The chancellor has announced a £1bn extension to a fund for unlocking stalled housing sites.

In today’s autumn statement George Osborne said the fund would be extended for five years from 2014/15 to 2018/19 inclusive and would start with funding for nine sites capable of providing 27,000 homes.

A total of £50m of the fund will be earmarked for bids supported by Local Enterprise Partnerships.

There was some confusion over the announcement as the chancellor mentioned Manchester and Leeds as places that would receive money from the fund, but neither the Manchester City Council nor the Homes and Communities Agency, which would administer the fund, knew which projects he was referring to.

An HCA spokesman said the money announced today is an extension of the Local Infrastructure Fund, which provides loans or equity backing to housebuilders and developers to provide infrastructure to unblock stalled schemes.

The fund was announced in last year’s autumn statement with a £225m allocation and a further £102m was added in June’s spending review. That £327m covers the period up to 31 March 2015.

So far four schemes – in Cranbrook near Exeter, Fairfield in Milton Keyes, Wokingham in Berkshire and Sherford near Plymouth – have been backed by the scheme and another 14 are shortlisted and undergoing due diligence under the rounds of the scheme previously announced.

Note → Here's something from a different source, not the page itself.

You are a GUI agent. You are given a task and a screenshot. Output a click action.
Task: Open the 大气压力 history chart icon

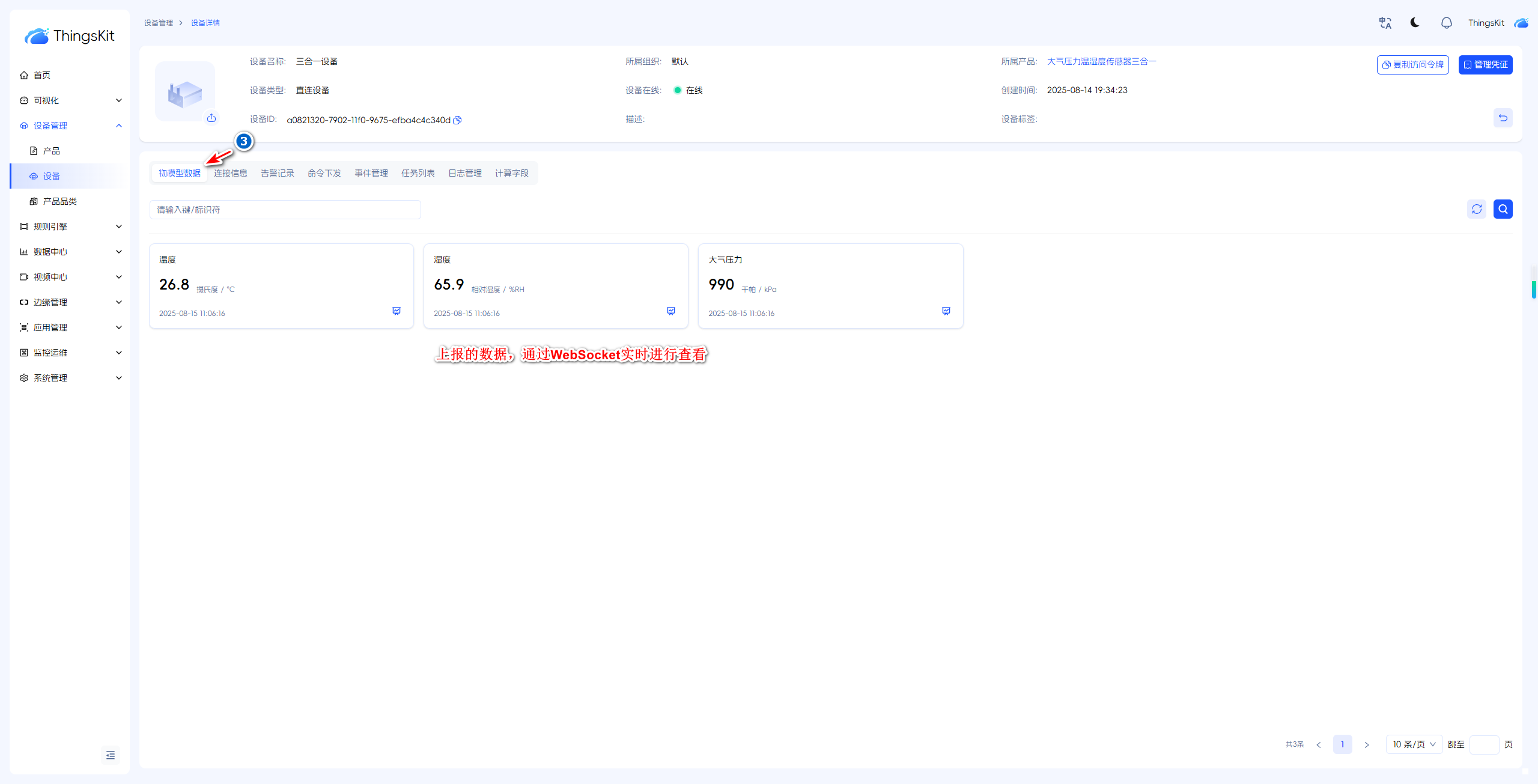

In addition, the chancellor said he would allow councils selected through a competitive bidding process to borrow £300m in 2015/16 and 2016/17 to build new affordable homes.

The councils will have to subsidise the build programmes by selling vacant, high-value social housing. The autumn statement said around 10,000 new affordable homes could be built through this programme, although it did not say how many homes would be sold to back it.

Councils have pressed for the borrowing limits on the housing revenue accounts to be lifted to allow them to build more homes.

A raft of consultations on reforms to the planning system for new housing were also announced.

Among the proposals were that sites of 10 homes or fewer should be exempt from section 106 planning gain contributions.

There will also be a pilot scheme to test out “passing a share of the benefits of development directly to individual households” – a move some have referred to as “buying off” residents to cut opposition to new development.

The chancellor also proposed an expansion of the Rght to Buy.

He added that two “challenger banks”, Virgin and Aldemore, were expected to join the Help to Buy scheme this month.

The chancellor also apeared to dismiss suggestions of a house price bubble by saying that the Office for Budget Responsibility had forecast house prices in 2018 would be 3.1 per cent lower than at the peak in 2007.

A spokesman for the Home Builders Federation said: ““The £1bn allocation for major sites is welcome measure to support longer-term housing supply.

“While not headline grabbing, a number of important changes to the planning system could be very beneficial, especially a statutory requirement for local authorities to have an adopted local plan and measures to unlock the tens of thousands of homes held up by planning conditions.

“They will make the system more efficient, speed up the rate at which sites can be brought forward and so increase much-needed housing supply.”

HCA chief executive Andy Rose said: “An additional £1bn for large-scale housing developments demonstrates the government’s commitment to supporting housing throughout the next spending period.

“It is also recognition that the HCA’s current local investment fund programme is speeding up delivery at sites such as Cranbrook near Exeter, where £20m LIF funding has helped unlock one of the largest and most significant housing and employment developments in the country.

London Councils executive member for housing Sir Steve Bullock said: “By 2021, over 800,000 new homes will need to be built in London, but the government’s latest attempt to address this crisis through increasing council borrowing capacity does not go far enough and has too many strings attached.

“In order to qualify for extra borrowing capacity, councils will have to sell off high-value vacant housing stock. This unfairly prejudices London, which has both the most acute housing need and the highest value stock in the country.

“London Councils will continue to call for the complete removal of the artificial housing borrowing cap, among a raft of other measures, so that boroughs can properly address London’s housing crisis.”

He added that residential property owners living abroad would have to pay capital gains tax when selling from April 2015, which brings them into line with UK residents selling homes that are not their main homes.

In response, Labour’s shadow cancellor Ed Balls called for more affordable housing.